Listing for locating described items
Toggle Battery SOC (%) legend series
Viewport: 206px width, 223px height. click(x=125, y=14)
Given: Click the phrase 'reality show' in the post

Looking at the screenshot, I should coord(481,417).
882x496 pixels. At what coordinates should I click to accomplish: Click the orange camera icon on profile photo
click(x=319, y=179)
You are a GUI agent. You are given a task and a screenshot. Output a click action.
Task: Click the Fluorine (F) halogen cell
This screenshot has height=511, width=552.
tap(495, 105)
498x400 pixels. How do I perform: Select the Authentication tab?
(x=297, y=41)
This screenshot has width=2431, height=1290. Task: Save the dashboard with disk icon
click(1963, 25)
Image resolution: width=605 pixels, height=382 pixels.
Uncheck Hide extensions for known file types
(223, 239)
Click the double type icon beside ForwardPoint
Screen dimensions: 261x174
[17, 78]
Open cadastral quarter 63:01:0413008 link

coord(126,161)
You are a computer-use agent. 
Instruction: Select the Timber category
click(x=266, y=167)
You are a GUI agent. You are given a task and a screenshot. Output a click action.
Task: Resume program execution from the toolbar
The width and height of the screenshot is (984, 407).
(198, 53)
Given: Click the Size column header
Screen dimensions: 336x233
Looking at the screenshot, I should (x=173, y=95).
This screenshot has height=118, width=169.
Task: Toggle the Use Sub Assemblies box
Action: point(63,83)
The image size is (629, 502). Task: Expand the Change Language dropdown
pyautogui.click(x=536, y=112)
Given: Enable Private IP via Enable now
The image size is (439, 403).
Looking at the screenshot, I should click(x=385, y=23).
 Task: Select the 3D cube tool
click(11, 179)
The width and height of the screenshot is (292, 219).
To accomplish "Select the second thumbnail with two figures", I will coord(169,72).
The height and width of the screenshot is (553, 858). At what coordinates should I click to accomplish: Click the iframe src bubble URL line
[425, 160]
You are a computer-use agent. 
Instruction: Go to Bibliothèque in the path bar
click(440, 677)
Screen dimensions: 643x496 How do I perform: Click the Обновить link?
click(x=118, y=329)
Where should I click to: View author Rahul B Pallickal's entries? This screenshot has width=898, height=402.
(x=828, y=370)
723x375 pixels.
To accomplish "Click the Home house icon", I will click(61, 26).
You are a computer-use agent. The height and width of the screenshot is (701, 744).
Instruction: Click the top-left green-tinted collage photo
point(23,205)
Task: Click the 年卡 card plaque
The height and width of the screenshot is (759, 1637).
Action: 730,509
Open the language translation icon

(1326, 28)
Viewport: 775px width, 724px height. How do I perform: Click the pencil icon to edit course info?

» Problem to work on:
Arrange every line of the listing above as a numbered list, leaving out the blank lines.

» Task response:
1. Toggle Battery SOC (%) legend series
2. Viewport: 206px width, 223px height. click(x=125, y=14)
3. Given: Click the phrase 'reality show' in the post
4. Looking at the screenshot, I should coord(481,417).
5. 882x496 pixels. At what coordinates should I click to accomplish: Click the orange camera icon on profile photo
6. click(x=319, y=179)
7. You are a GUI agent. You are given a task and a screenshot. Output a click action.
8. Task: Click the Fluorine (F) halogen cell
9. This screenshot has height=511, width=552.
10. tap(495, 105)
11. 498x400 pixels. How do I perform: Select the Authentication tab?
12. (x=297, y=41)
13. This screenshot has width=2431, height=1290. Task: Save the dashboard with disk icon
14. click(1963, 25)
15. Image resolution: width=605 pixels, height=382 pixels.
16. Uncheck Hide extensions for known file types
17. (223, 239)
18. Click the double type icon beside ForwardPoint
19. Screen dimensions: 261x174
20. [17, 78]
21. Open cadastral quarter 63:01:0413008 link
22. coord(126,161)
23. You are a computer-use agent. 
24. Instruction: Select the Timber category
25. click(x=266, y=167)
26. You are a GUI agent. You are given a task and a screenshot. Output a click action.
27. Task: Resume program execution from the toolbar
28. The width and height of the screenshot is (984, 407).
29. (198, 53)
30. Given: Click the Size column header
31. Screen dimensions: 336x233
32. Looking at the screenshot, I should (x=173, y=95).
33. This screenshot has height=118, width=169.
34. Task: Toggle the Use Sub Assemblies box
35. Action: point(63,83)
36. The image size is (629, 502). Task: Expand the Change Language dropdown
37. pyautogui.click(x=536, y=112)
38. Given: Enable Private IP via Enable now
39. The image size is (439, 403).
40. Looking at the screenshot, I should click(x=385, y=23).
41.  Task: Select the 3D cube tool
42. click(11, 179)
43. The width and height of the screenshot is (292, 219).
44. To accomplish "Select the second thumbnail with two figures", I will coord(169,72).
45. The height and width of the screenshot is (553, 858). At what coordinates should I click to accomplish: Click the iframe src bubble URL line
46. [425, 160]
47. You are a computer-use agent. 
48. Instruction: Go to Bibliothèque in the path bar
49. click(440, 677)
50. Screen dimensions: 643x496 How do I perform: Click the Обновить link?
51. click(x=118, y=329)
52. Where should I click to: View author Rahul B Pallickal's entries? This screenshot has width=898, height=402.
53. (x=828, y=370)
54. 723x375 pixels.
55. To accomplish "Click the Home house icon", I will click(61, 26).
56. You are a computer-use agent. The height and width of the screenshot is (701, 744).
57. Instruction: Click the top-left green-tinted collage photo
58. point(23,205)
59. Task: Click the 年卡 card plaque
60. The height and width of the screenshot is (759, 1637).
61. Action: 730,509
62. Open the language translation icon
63. (1326, 28)
64. Viewport: 775px width, 724px height. How do I perform: Click the pencil icon to edit course info?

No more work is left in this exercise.